_DATA_
---*---
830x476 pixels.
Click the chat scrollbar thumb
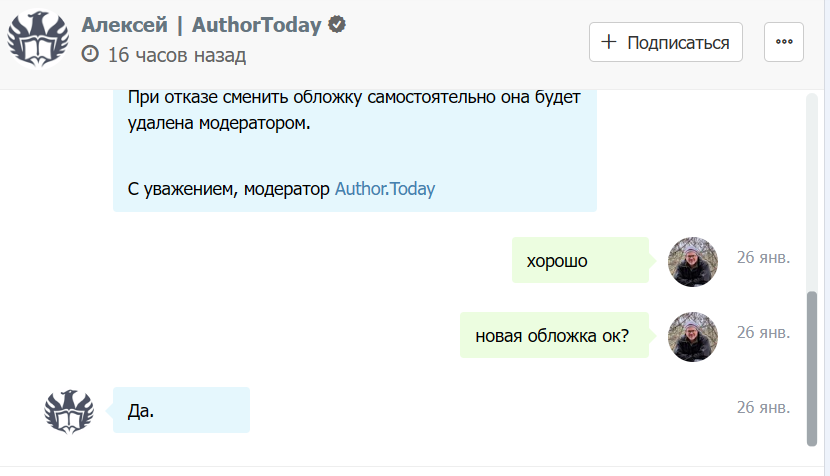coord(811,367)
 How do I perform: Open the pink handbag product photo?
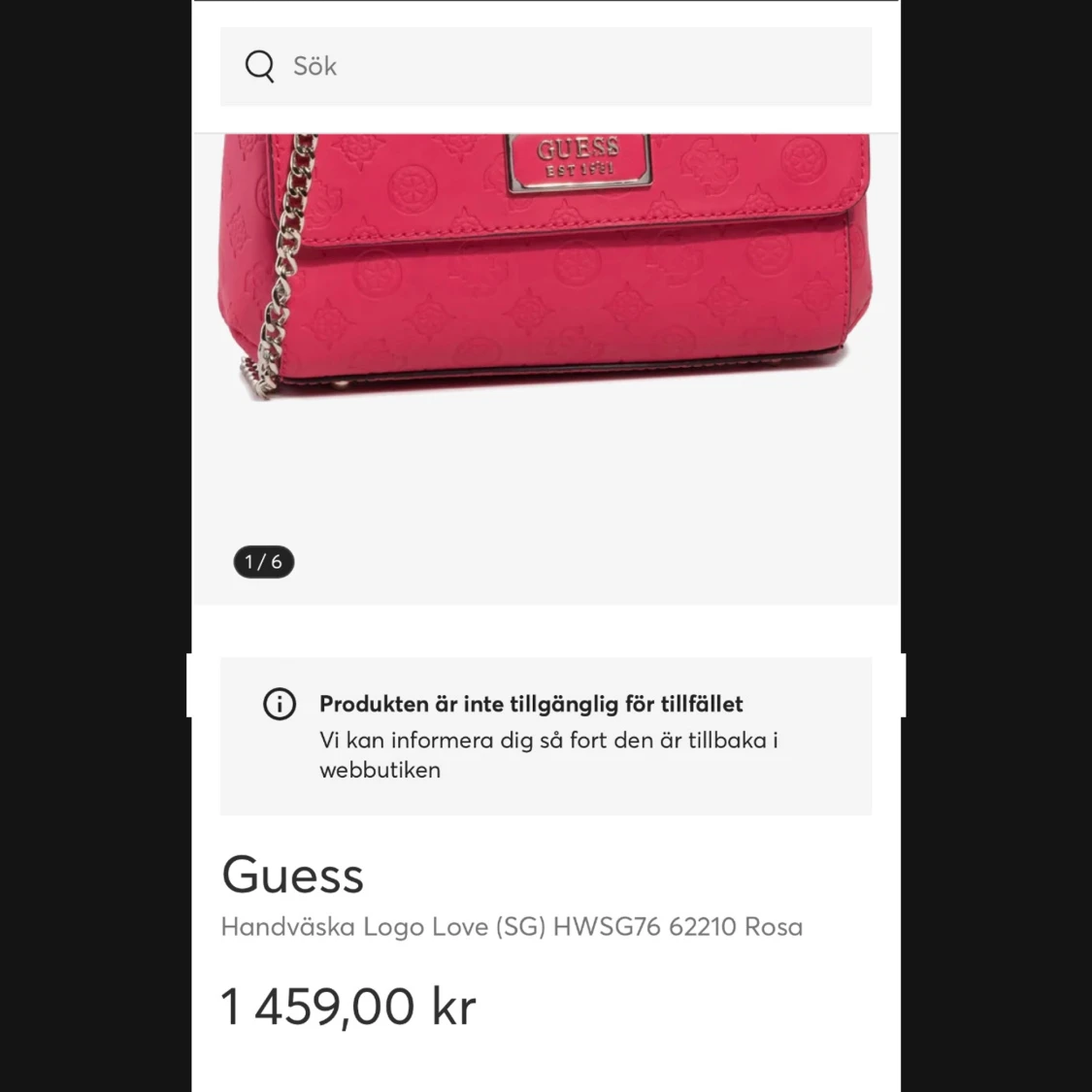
---*---
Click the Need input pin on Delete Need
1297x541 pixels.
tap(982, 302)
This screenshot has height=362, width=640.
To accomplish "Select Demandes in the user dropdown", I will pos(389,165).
---*---
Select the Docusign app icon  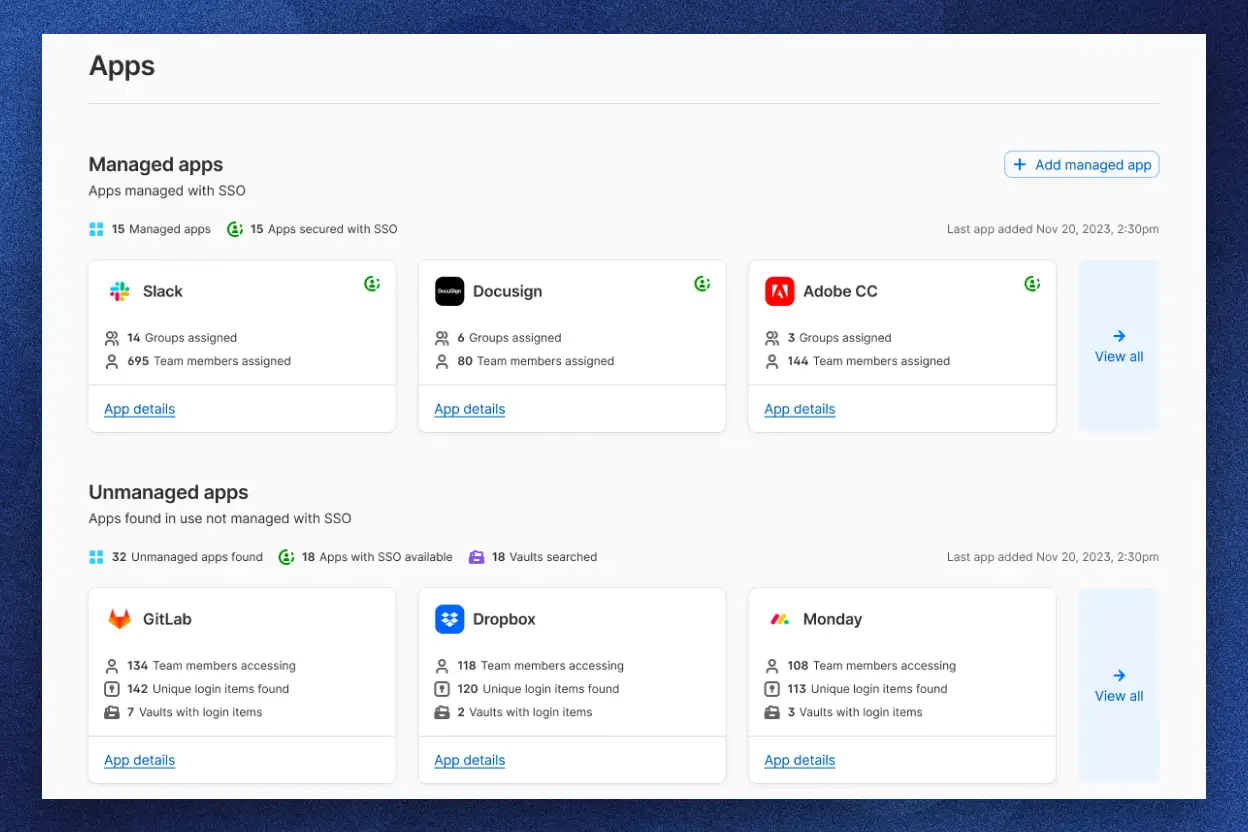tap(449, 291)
---*---
_AIM OF THE TASK_
Go to the line above holding "830x476 pixels.", then copy exactly each line down to and including the one holding "How do I perform: Open", leaving pictures out.

_SOLUTION_
830x476 pixels.
Click the chat scrollbar thumb
coord(811,367)
 How do I perform: Open the pink handbag product photo?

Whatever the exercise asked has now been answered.